Brian Michael Bendis is currently writing the main X-Men book for Marvel, called All-New X-Men. It’s received good reviews so far, but is only on the first arc at the moment. First arcs are easy to do. You make all the changes you outlined in your initial pitch, you stir up trouble, you get things moving. Keeping that momentum up is another thing, and we’ll have to see how Bendis handles that over the next few weeks.
But assuming he does, All-New X-Men will be a praised run. The thing is, when you’re writing for Marvel, there something as important as creating a good story, and that’s creating a good contribution. Which, I’m sure I should’ve thought up a better term for. Anyway, making a good contribution basically means that you leave the franchise with stories to tell once you leave, and ideally that you give them scope and options for how they can do so. Matt Fraction did this when he wrote the main X-Men book.
In his run on Uncanny X-Men, Fraction brought Magneto back into the limelight (he’s now a mainstay of the X-Men), along with Psylocke and Kitty Pryde, both of whom are important parts of big Marvel titles right now. Namor joined. He moved the X-Men to San Francisco, where they can have stories far removed from the cluttered world of New York (home to Spider-Man, the Avengers, the Fantastic Four, Daredevil…) Finally, Fraction reintroduced long-dormant characters like Fantomex, Dr Nemesis and Dazzler into the contemporary world of the X-Men, and they’ve all now gone on to be important parts of the Marvel Universe.
The thing is that barely any of this happened in a good story. The move to San Francisco lasted 12 issues before Fraction moved the X-Men to an island called Utopia, in what appeared to be a poorly-referenced take on the current Israel-Palestine conflict. Psylocke’s return was barely comprehensible, plot-hole-laden gibberish, whilst Dazzler and Fantomex were both written with barely any attention paid to them at all. There’s a reason nobody cites Fraction’s X-Men run when they talk about his best work: it was overthought, underwritten, and consistently awful.

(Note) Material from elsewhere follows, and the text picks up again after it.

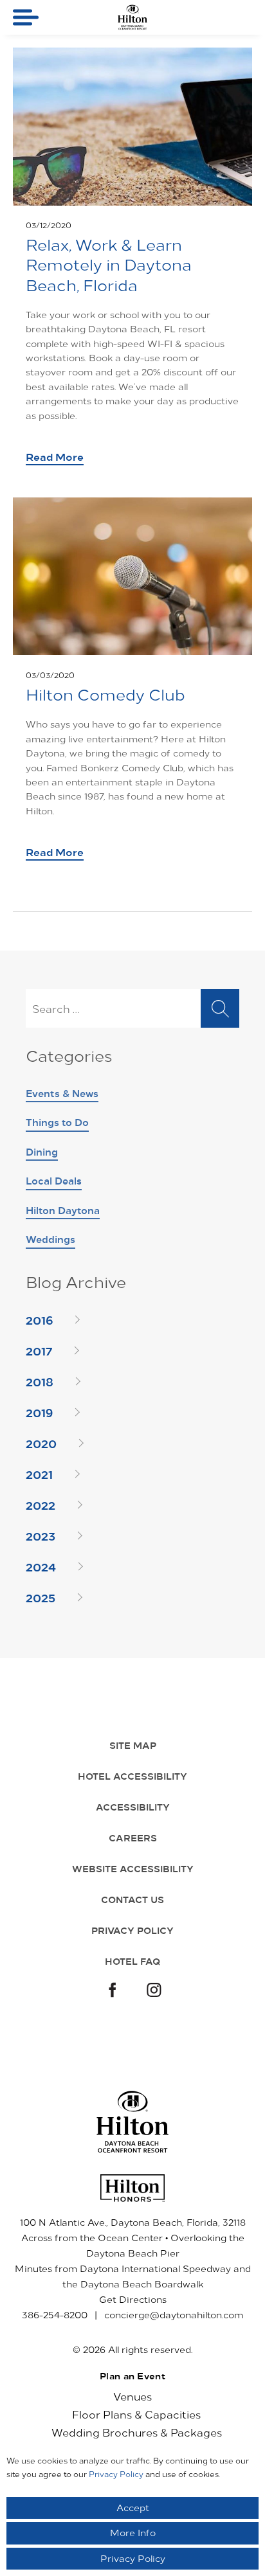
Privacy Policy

But then again – he gave future writers things to work with. You can contribute something positive to a shared universe in a terrible story, but at the same time a good story can destroy the chances for future storylines. This is the worry I’m already having about Bendis’ take on the X-Men. In his short time he’s taken away Emma Frost’s telepathy, in the process splitting up her long-term relationship with Cyclops which has defined the books for the past ten years. As a result, her purpose is completely gone, and we have no idea why she’s continuing around the team anymore. Bendis has also done this to Beast:
Making the character patently ridiculous, with a Stuart Immonen design which is awful – and other writers struggle to do anything with:
Where do you go from here with the character? It’s a regression which is afraid to admit that it’s a regression. Which is how you can also define the decision Bendis made to bring time travel into the equation, and bring characters from the past into the present. Five X-Men from the 60s have been ostensibly brought to the present day by Beast, and they have now decided to stay, and chat with the present-day selves. How does that go forward? If Bendis leaves the X-Men unexpectedly, is this a storyline other people can use?
It’s very early on in the run (I believe only six issues have been released so far), but the fresh relaunch offers us a chance to look at this. When Bendis finished a ten year run on the Avengers, his last storyline essentially reversed everything he’d ever done and put things back where he found them. Where will he take the X-Men, and will it help or hinder the franchise as a whole?